Learning Outcomes:

CSA464.1:  The student should be able to characterize the performance of a proposed algorithm or data structure.
CSA464.1.1  The student can analyze both recursive and non-recursive algorithms, deriving a function that expresses their running times.
CSA464.1.2  The student can solve recurrence relations using mathematical induction.
CSA464.1.3  The student can formally define the asymptotic notations: Ο, Θ, and Ω
CSA464.1.4  The student can compare running time function using asymptotic notation.
CSA464.1.5  The student can explain the differences between worst-case analysis, average-case analysis, and amortized analysis. The student can explain why best-case analysis is not useful.

CSA464.2:  The student should be able to select an appropriate algorithm or data structure to solve a real problem.
CSA464.2.1  The student should be able to describe use of, and performance characteristics of, some self-balancing tree structure (i.e. red-black trees, AVL trees, B-trees, etc…)

• Linear time sorts like radix- and counting-sort
• Exponentiation by repeated squaring
• Some graph algorithm (e.g. topological sort, network flow, or all-pair shortest path)

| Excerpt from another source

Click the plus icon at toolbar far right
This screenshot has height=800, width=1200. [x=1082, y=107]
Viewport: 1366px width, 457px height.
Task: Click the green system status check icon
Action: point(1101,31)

CSA464.2.3  The student should be able to design greedy algorithms, analyze their running times, and prove their correctness. Algorithms to be discussed include:

• Huffman coding
• Fractional knapsack

CSA464.2.4  The student should be able to design divide-and-conquer algorithms and analyze their running times. Algorithms to be discussed include:

• Binary search
• Quicksort and Mergesort
• Linear-time median

CSA464.2.5  The student should be able to design dynamic programming algorithms and analyze their running times. Algorithms to be discussed include:

• Longest common sub-sequence or sequence alignment
• 0-1 Knapsack

CSA464.3: The student should be able to characterize those problems that are unlikely to have an efficient solution.
CSA464.3.1  The student should be able to define the complexity classes P, NP, NP-Hard, and NP-Complete.
CSA464.3.2  The student should be able to define the concept of a “polynomial-time verifier,” and explain its usefulness in proving problems to be in NP.
CSA464.3.3  The student should be able to define the concept of a “polynomial-time reduction,” and explain its usefulness in proving problems to be NP-Hard.
CSA464.3.4  The student can define the most well-known NP-Complete problems, including:

•    0-1 Knapsack and subset-sum
•    3-SAT and circuit-sat
•    Traveling salesperson and Hamiltonian path
•    Graph coloring
•    Vertex cover and independent set
•    Subgraph-isomorphism

CSA464.3.5  The student should be able to prove problems to be NP-Hard by selecting an appropriate known NP-Hard problem, and producing a poly-time reduction.
CSA464.3.6  The student should be able to describe the history and importance of the P vs. NP problem, and explain why NP-Hard problems are thought not have efficient solutions.
CSA464.3.7  The student should be able to explain why the dynamic programming algorithm for 0-1 Knapsack does not count as “polynomial time.”

CSA464.4: The student should be able to use the algorithms research literature to find research related to a real problem.
CSA464.4.1  The student should be able to perform a literature search about an algorithmic problem.
CSA464.4.2  The student should be able to read and critique scholarly articles.
CSA464.4.3  The student should be able to synthesize the results of a literature search to create a survey of an algorithms research area.
CSA464.4.4  The student should be able to implement an algorithm from a scholarly article.
CSA464.4.5  The student should be able to define “plagiarism,” and analyze case studies to identify cases of intellectual fraud.